The parties entered into the following stipulation in the trial court:

STIPULATION
No. 1 - Jayme Dorf was elected in September, 1974, to the State Central Committee of the Democratic Party for the 42nd Legislative District.
No. 2 - She read and signed under the penalties of perjury in 1974 Maryland return, joint exhibit No. 1, showing her residence as 2506 Shelleydale Drive.
No. 3 - She read and signed under penalties of perjury in 1974 Federal return, exhibit No. 2, showing residence as 2506 Shelleydale Drive.
No. 4 - She read and signed under penalties of perjury in 1975 Maryland return, exhibit No. 3, showing residence as 1809 Rambling Ridge Lane and showing “residence on last day of taxable period” as Baltimore County, and further that she paid her piggy-back taxes to Baltimore County.

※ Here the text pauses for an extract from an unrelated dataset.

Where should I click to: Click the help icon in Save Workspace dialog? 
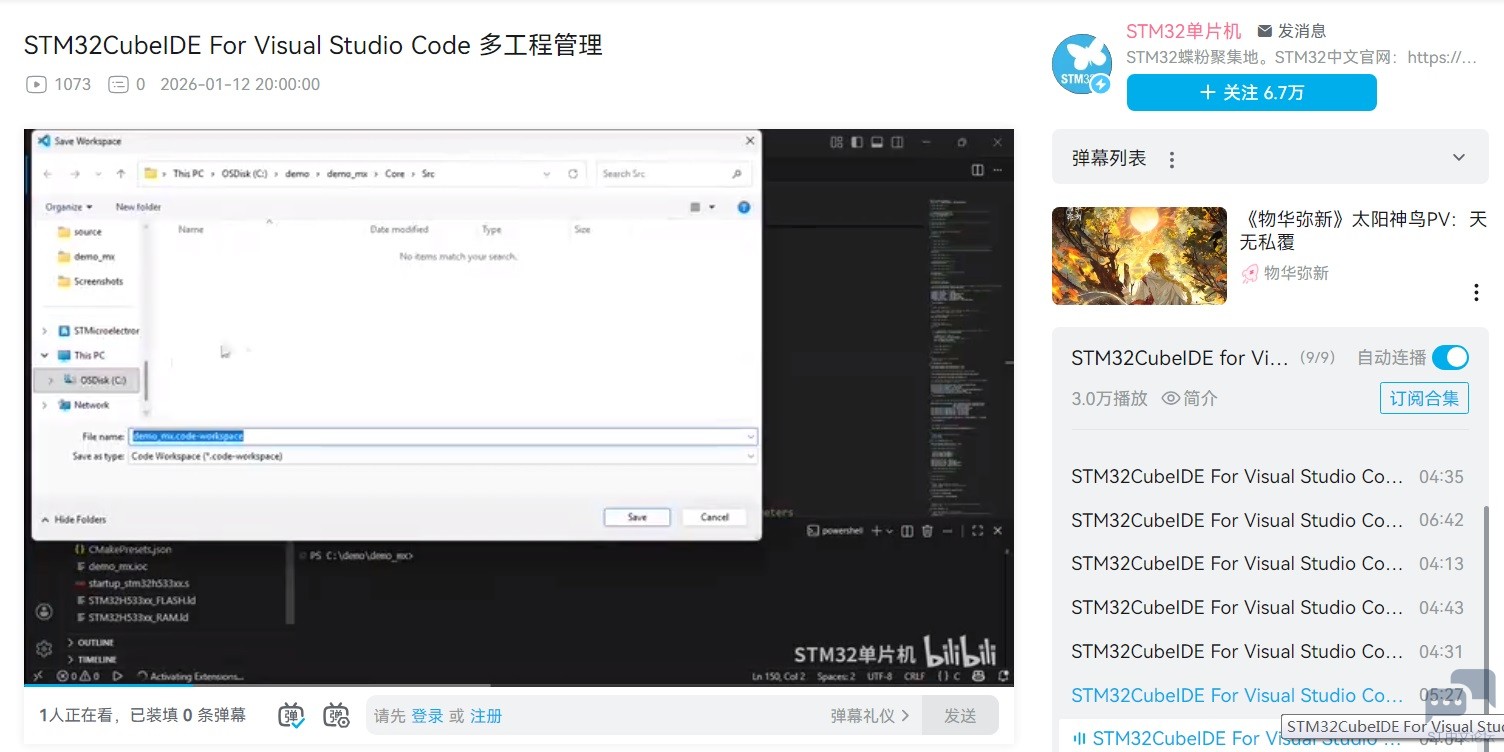743,207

No. 5 - She read and signed under penalties of perjury in 1975 Federal return, exhibit No. 4, showing residence as 1809 Rambling Ridge Lane, and the return further showed residence for purpose of revenue sharing as Baltimore City.

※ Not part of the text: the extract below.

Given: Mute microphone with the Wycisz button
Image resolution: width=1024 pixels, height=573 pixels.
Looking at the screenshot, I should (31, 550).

No. 6 - Her residential lease was signed May 1,1975, for a year and renewed May 1, 1976, at 1809 Rambling Ridge Lane, exhibit No. 5.
No. 7 - She had a tenant homeowners insurance policy with Aetna Insurance Company, effective June 28, 1976, and issued by James H. Pollack on 1809 Rambling Ridge Lane, which was not “business” insurance, exhibit No. 6.

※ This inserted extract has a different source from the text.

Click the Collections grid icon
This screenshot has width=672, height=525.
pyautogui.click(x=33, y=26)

No. 8 - Her Maryland driver’s license which was issued December 10, 1975, is to the address 1809 Rambling Ridge Lane, exhibit No..7.
No. 9 - Her personal checks on the Equitable Trust Company account are printed with the address 1809 Rambling Ridge Lane, and they are sent to that address.
No. 10 - Her newspaper subscription is to the Baltimore Sunday Sun which is delivered to 1809 Rambling Ridge Lane.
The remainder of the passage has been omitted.